Investigadores de SentinelOne han divulgado una falla crítica en el nuevo ransomware-as-a-service VolkLocker de CyberVolk: una clave maestra codificada de forma fija almacenada en texto plano, que permite a las víctimas descifrar archivos sin pagar el rescate. Tras el relanzamiento del grupo en agosto de 2025 después de las prohibiciones en Telegram, esta debilidad pone de manifiesto problemas de calidad en su ecosistema RaaS.

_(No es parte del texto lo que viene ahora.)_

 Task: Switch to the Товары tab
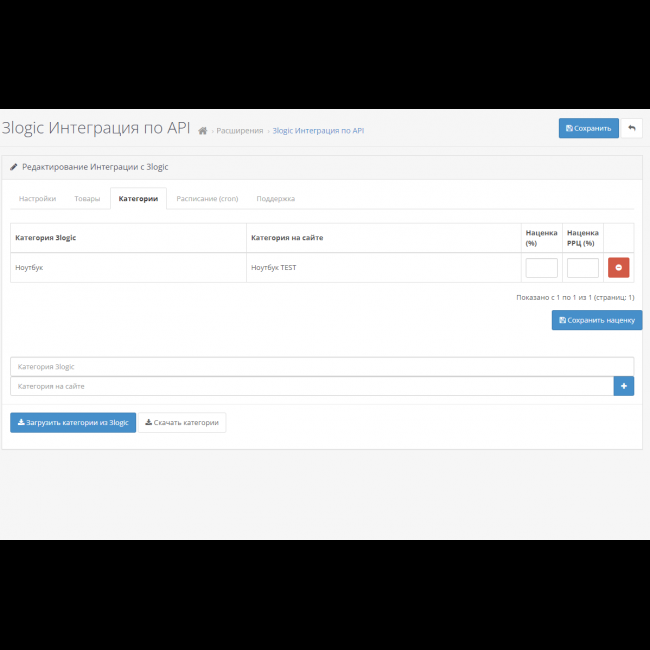coord(87,199)
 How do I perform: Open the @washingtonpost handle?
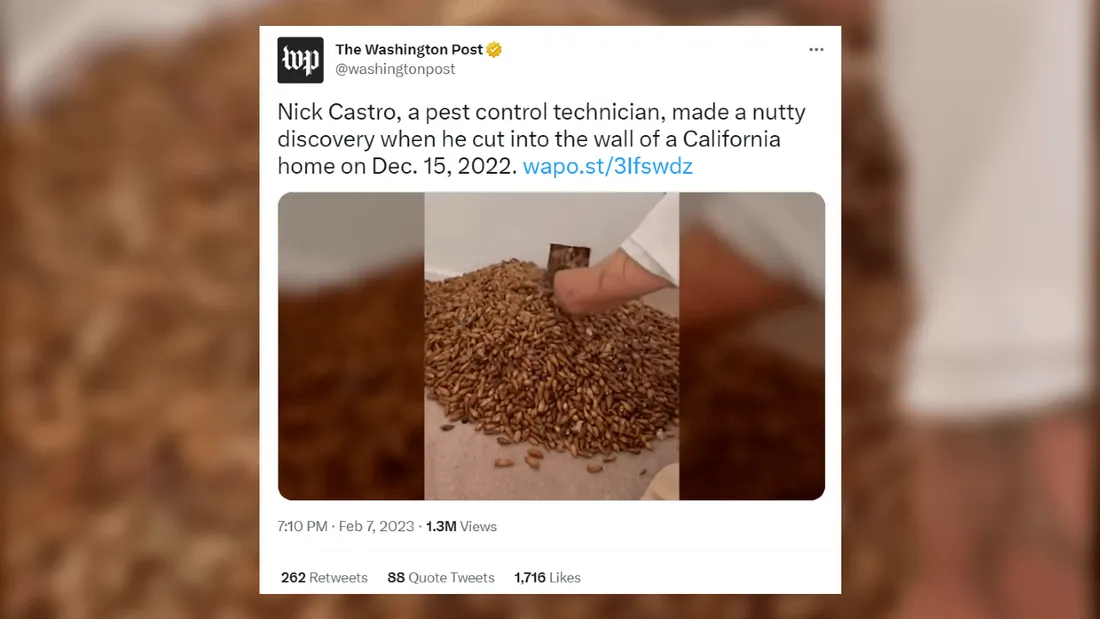click(395, 69)
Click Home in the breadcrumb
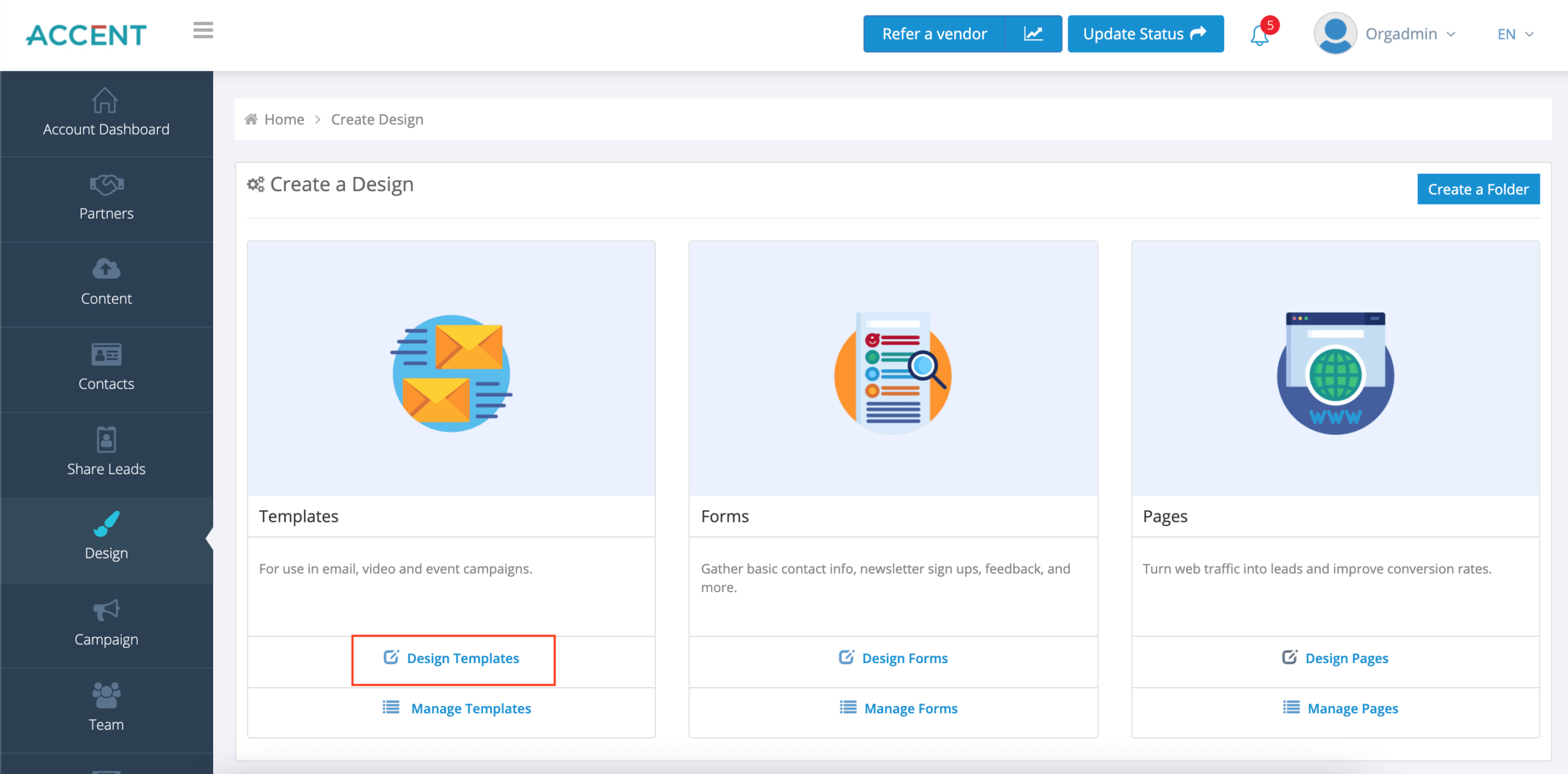The height and width of the screenshot is (774, 1568). 284,119
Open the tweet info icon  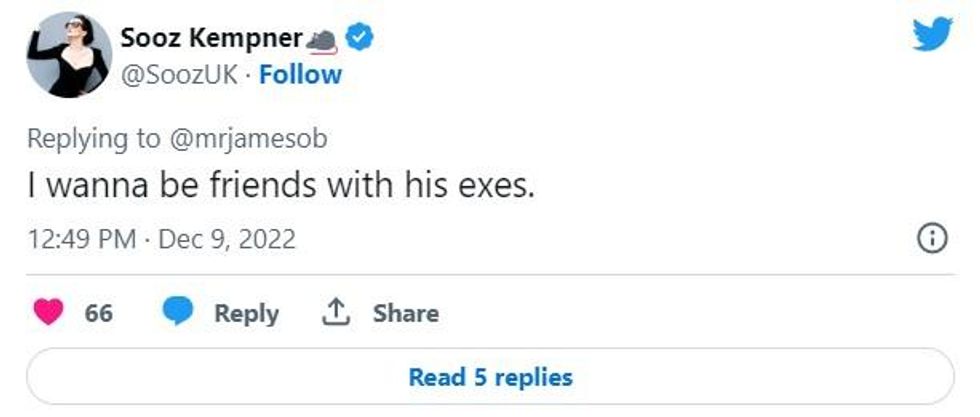[x=932, y=239]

Como se detalló en la cobertura previa del lanzamiento de VolkLocker, el grupo hacktivista pro-Rusia CyberVolk —conocido por ataques DDoS y de ransomware desde 2024— ha resurgido con este RaaS basado en Golang que apunta a Linux/VMware ESXi y Windows mediante bots constructores en Telegram.
El ransomware utiliza AES-256 en modo Galois/Counter con una clave maestra de 32 bytes generada a partir de una cadena hexadecimal de 64 caracteres, aplicándola de manera uniforme a los archivos (renombrados a .locked o .cvolk) junto con un nonce IV aleatorio de 12 bytes. Críticamente, guarda esta clave en un archivo en texto plano, system_backup.key, en la carpeta %TEMP%, que persiste y permite la recuperación.
«Un artefacto de prueba enviado inadvertidamente en las compilaciones de producción», señalaron los investigadores de SentinelOne, recomendando a las víctimas extraer la clave para la desencriptación.
El acceso a RaaS cuesta entre 800 y 1100 dólares por arquitectura de SO o entre 1600 y 2200 dólares por ambas, con un bot de Telegram para personalización. En noviembre de 2025, CyberVolk también ofreció un troyano de acceso remoto y un keylogger por 500 dólares cada uno.
SentinelOne abordó las preocupaciones por la divulgación temprana: «No es una falla central de cifrado, sino un artefacto de pruebas de operadores incompetentes, representativo del ecosistema que CyberVolk pretende fomentar. No es fiable más allá de casos específicos».
Aunque ayuda a las víctimas actuales, esto podría impulsar correcciones, mejorando futuras versiones de VolkLocker.